- Required work
Here is a block of records. Copy every one of them exactly.

- Supplied data
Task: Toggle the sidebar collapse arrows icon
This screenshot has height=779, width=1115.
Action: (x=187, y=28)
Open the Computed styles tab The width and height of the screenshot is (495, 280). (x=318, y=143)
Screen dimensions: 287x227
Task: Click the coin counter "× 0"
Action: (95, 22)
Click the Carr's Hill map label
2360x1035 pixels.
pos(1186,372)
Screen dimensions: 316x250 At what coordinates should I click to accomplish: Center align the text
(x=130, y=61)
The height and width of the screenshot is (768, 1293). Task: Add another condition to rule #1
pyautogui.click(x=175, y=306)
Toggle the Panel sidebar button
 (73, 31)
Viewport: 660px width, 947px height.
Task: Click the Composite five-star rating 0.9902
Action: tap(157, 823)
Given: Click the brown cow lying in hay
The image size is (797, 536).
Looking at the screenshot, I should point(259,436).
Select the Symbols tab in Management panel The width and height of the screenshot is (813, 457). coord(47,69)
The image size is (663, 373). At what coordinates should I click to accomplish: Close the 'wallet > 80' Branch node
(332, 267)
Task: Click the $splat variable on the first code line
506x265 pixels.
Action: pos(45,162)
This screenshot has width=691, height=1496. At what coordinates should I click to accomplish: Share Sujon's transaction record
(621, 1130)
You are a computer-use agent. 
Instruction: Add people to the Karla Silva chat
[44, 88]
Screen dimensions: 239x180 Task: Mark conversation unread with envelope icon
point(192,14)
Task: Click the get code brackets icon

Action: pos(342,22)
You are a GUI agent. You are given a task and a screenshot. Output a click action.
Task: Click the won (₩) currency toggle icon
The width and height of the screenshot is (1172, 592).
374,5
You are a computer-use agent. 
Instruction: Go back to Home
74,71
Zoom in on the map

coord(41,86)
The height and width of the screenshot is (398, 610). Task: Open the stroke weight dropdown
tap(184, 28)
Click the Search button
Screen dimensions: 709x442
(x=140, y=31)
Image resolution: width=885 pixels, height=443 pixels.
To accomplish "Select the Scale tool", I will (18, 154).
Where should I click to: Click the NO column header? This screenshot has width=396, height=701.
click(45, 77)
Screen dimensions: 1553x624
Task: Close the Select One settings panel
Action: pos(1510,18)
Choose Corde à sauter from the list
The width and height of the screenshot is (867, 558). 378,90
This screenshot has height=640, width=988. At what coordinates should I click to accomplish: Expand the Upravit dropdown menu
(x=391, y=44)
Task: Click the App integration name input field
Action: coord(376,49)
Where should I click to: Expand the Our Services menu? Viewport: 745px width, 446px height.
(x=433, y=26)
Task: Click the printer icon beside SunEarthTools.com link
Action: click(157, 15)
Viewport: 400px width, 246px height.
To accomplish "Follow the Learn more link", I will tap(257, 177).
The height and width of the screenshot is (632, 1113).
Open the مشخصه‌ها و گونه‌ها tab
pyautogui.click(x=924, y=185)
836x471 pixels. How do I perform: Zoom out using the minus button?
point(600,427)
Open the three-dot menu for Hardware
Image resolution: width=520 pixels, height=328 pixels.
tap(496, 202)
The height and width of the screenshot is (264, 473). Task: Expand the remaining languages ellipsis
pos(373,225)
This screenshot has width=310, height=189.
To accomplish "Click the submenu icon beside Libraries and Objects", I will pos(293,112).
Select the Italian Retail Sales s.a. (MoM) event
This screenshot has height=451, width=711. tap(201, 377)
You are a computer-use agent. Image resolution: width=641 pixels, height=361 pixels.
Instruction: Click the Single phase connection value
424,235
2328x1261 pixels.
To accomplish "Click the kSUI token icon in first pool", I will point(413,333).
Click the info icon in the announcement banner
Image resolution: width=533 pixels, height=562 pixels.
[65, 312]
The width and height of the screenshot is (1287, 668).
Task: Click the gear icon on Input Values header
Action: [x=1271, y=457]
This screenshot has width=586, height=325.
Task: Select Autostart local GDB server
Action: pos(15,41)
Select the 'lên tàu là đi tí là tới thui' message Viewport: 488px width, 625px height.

- Exercise response
Task: Toggle the sidebar collapse arrows icon
This screenshot has height=779, width=1115.
Action: (x=187, y=28)
Open the Computed styles tab The width and height of the screenshot is (495, 280). (x=318, y=143)
Screen dimensions: 287x227
Task: Click the coin counter "× 0"
Action: (95, 22)
Click the Carr's Hill map label
2360x1035 pixels.
pos(1186,372)
Screen dimensions: 316x250 At what coordinates should I click to accomplish: Center align the text
(x=130, y=61)
The height and width of the screenshot is (768, 1293). Task: Add another condition to rule #1
pyautogui.click(x=175, y=306)
Toggle the Panel sidebar button
 (73, 31)
Viewport: 660px width, 947px height.
Task: Click the Composite five-star rating 0.9902
Action: tap(157, 823)
Given: Click the brown cow lying in hay
The image size is (797, 536).
Looking at the screenshot, I should point(259,436).
Select the Symbols tab in Management panel The width and height of the screenshot is (813, 457). coord(47,69)
The image size is (663, 373). At what coordinates should I click to accomplish: Close the 'wallet > 80' Branch node
(332, 267)
Task: Click the $splat variable on the first code line
506x265 pixels.
Action: pos(45,162)
This screenshot has width=691, height=1496. At what coordinates should I click to accomplish: Share Sujon's transaction record
(621, 1130)
You are a computer-use agent. 
Instruction: Add people to the Karla Silva chat
[44, 88]
Screen dimensions: 239x180 Task: Mark conversation unread with envelope icon
point(192,14)
Task: Click the get code brackets icon

Action: pos(342,22)
You are a GUI agent. You are given a task and a screenshot. Output a click action.
Task: Click the won (₩) currency toggle icon
The width and height of the screenshot is (1172, 592).
374,5
You are a computer-use agent. 
Instruction: Go back to Home
74,71
Zoom in on the map

coord(41,86)
The height and width of the screenshot is (398, 610). Task: Open the stroke weight dropdown
tap(184, 28)
Click the Search button
Screen dimensions: 709x442
(x=140, y=31)
Image resolution: width=885 pixels, height=443 pixels.
To accomplish "Select the Scale tool", I will (18, 154).
Where should I click to: Click the NO column header? This screenshot has width=396, height=701.
click(45, 77)
Screen dimensions: 1553x624
Task: Close the Select One settings panel
Action: pos(1510,18)
Choose Corde à sauter from the list
The width and height of the screenshot is (867, 558). 378,90
This screenshot has height=640, width=988. At what coordinates should I click to accomplish: Expand the Upravit dropdown menu
(x=391, y=44)
Task: Click the App integration name input field
Action: coord(376,49)
Where should I click to: Expand the Our Services menu? Viewport: 745px width, 446px height.
(x=433, y=26)
Task: Click the printer icon beside SunEarthTools.com link
Action: click(157, 15)
Viewport: 400px width, 246px height.
To accomplish "Follow the Learn more link", I will tap(257, 177).
The height and width of the screenshot is (632, 1113).
Open the مشخصه‌ها و گونه‌ها tab
pyautogui.click(x=924, y=185)
836x471 pixels. How do I perform: Zoom out using the minus button?
point(600,427)
Open the three-dot menu for Hardware
Image resolution: width=520 pixels, height=328 pixels.
tap(496, 202)
The height and width of the screenshot is (264, 473). Task: Expand the remaining languages ellipsis
pos(373,225)
This screenshot has width=310, height=189.
To accomplish "Click the submenu icon beside Libraries and Objects", I will pos(293,112).
Select the Italian Retail Sales s.a. (MoM) event
This screenshot has height=451, width=711. tap(201, 377)
You are a computer-use agent. Image resolution: width=641 pixels, height=361 pixels.
Instruction: Click the Single phase connection value
424,235
2328x1261 pixels.
To accomplish "Click the kSUI token icon in first pool", I will point(413,333).
Click the info icon in the announcement banner
Image resolution: width=533 pixels, height=562 pixels.
[65, 312]
The width and height of the screenshot is (1287, 668).
Task: Click the gear icon on Input Values header
Action: [x=1271, y=457]
This screenshot has width=586, height=325.
Task: Select Autostart local GDB server
Action: pos(15,41)
Select the 'lên tàu là đi tí là tới thui' message Viewport: 488px width, 625px height.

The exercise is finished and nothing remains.